• Entries shown:
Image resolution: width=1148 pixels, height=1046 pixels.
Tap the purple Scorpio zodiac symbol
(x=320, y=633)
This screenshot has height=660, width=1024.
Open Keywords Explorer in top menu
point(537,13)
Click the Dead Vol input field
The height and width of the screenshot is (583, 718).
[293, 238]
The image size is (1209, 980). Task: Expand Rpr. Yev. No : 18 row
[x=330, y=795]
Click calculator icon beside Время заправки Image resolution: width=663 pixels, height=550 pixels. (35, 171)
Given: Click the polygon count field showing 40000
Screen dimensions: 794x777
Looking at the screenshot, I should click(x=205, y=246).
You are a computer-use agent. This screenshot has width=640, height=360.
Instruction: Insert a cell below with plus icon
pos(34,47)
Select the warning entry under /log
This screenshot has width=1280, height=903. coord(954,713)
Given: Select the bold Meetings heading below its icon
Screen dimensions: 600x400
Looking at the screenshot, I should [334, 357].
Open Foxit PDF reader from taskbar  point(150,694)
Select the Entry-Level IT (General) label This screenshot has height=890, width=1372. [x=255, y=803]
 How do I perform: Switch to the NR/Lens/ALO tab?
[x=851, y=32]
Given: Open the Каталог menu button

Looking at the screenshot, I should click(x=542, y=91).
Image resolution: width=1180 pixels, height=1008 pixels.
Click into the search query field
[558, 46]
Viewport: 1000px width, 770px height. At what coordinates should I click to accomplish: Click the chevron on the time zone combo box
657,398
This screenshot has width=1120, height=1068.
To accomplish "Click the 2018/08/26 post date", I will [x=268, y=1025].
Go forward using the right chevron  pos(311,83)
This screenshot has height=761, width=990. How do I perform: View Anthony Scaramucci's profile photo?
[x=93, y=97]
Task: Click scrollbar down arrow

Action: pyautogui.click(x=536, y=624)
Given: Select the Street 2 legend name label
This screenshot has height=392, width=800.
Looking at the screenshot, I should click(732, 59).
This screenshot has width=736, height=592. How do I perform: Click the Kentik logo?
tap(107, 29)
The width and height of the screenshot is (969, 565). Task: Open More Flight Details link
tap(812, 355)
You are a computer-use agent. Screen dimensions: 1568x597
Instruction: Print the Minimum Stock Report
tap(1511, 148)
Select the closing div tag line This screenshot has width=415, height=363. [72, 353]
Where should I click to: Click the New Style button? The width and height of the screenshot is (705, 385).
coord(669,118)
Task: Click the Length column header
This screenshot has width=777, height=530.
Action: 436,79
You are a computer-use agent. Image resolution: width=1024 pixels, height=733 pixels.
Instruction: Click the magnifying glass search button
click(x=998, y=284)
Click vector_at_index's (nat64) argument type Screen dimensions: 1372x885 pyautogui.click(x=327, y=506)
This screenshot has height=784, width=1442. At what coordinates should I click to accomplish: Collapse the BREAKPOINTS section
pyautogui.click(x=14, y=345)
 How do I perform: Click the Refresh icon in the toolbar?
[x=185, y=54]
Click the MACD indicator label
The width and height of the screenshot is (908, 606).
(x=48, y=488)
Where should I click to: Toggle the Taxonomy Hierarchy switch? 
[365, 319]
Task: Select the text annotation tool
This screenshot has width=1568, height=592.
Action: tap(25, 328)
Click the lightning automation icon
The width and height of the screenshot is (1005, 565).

• Work to complete: From the first line to the last, transcribe the data exactly.

• Solved problem:
Image resolution: width=1148 pixels, height=1046 pixels.
Tap the purple Scorpio zodiac symbol
(x=320, y=633)
This screenshot has height=660, width=1024.
Open Keywords Explorer in top menu
point(537,13)
Click the Dead Vol input field
The height and width of the screenshot is (583, 718).
[293, 238]
The image size is (1209, 980). Task: Expand Rpr. Yev. No : 18 row
[x=330, y=795]
Click calculator icon beside Время заправки Image resolution: width=663 pixels, height=550 pixels. (35, 171)
Given: Click the polygon count field showing 40000
Screen dimensions: 794x777
Looking at the screenshot, I should click(x=205, y=246).
You are a computer-use agent. This screenshot has width=640, height=360.
Instruction: Insert a cell below with plus icon
pos(34,47)
Select the warning entry under /log
This screenshot has width=1280, height=903. coord(954,713)
Given: Select the bold Meetings heading below its icon
Screen dimensions: 600x400
Looking at the screenshot, I should [334, 357].
Open Foxit PDF reader from taskbar  point(150,694)
Select the Entry-Level IT (General) label This screenshot has height=890, width=1372. [x=255, y=803]
 How do I perform: Switch to the NR/Lens/ALO tab?
[x=851, y=32]
Given: Open the Каталог menu button

Looking at the screenshot, I should click(x=542, y=91).
Image resolution: width=1180 pixels, height=1008 pixels.
Click into the search query field
[558, 46]
Viewport: 1000px width, 770px height. At what coordinates should I click to accomplish: Click the chevron on the time zone combo box
657,398
This screenshot has width=1120, height=1068.
To accomplish "Click the 2018/08/26 post date", I will [x=268, y=1025].
Go forward using the right chevron  pos(311,83)
This screenshot has height=761, width=990. How do I perform: View Anthony Scaramucci's profile photo?
[x=93, y=97]
Task: Click scrollbar down arrow

Action: pyautogui.click(x=536, y=624)
Given: Select the Street 2 legend name label
This screenshot has height=392, width=800.
Looking at the screenshot, I should click(732, 59).
This screenshot has width=736, height=592. How do I perform: Click the Kentik logo?
tap(107, 29)
The width and height of the screenshot is (969, 565). Task: Open More Flight Details link
tap(812, 355)
You are a computer-use agent. Screen dimensions: 1568x597
Instruction: Print the Minimum Stock Report
tap(1511, 148)
Select the closing div tag line This screenshot has width=415, height=363. [72, 353]
Where should I click to: Click the New Style button? The width and height of the screenshot is (705, 385).
coord(669,118)
Task: Click the Length column header
This screenshot has width=777, height=530.
Action: 436,79
You are a computer-use agent. Image resolution: width=1024 pixels, height=733 pixels.
Instruction: Click the magnifying glass search button
click(x=998, y=284)
Click vector_at_index's (nat64) argument type Screen dimensions: 1372x885 pyautogui.click(x=327, y=506)
This screenshot has height=784, width=1442. At what coordinates should I click to accomplish: Collapse the BREAKPOINTS section
pyautogui.click(x=14, y=345)
 How do I perform: Click the Refresh icon in the toolbar?
[x=185, y=54]
Click the MACD indicator label
The width and height of the screenshot is (908, 606).
(x=48, y=488)
Where should I click to: Toggle the Taxonomy Hierarchy switch? 
[365, 319]
Task: Select the text annotation tool
This screenshot has width=1568, height=592.
Action: tap(25, 328)
Click the lightning automation icon
The width and height of the screenshot is (1005, 565).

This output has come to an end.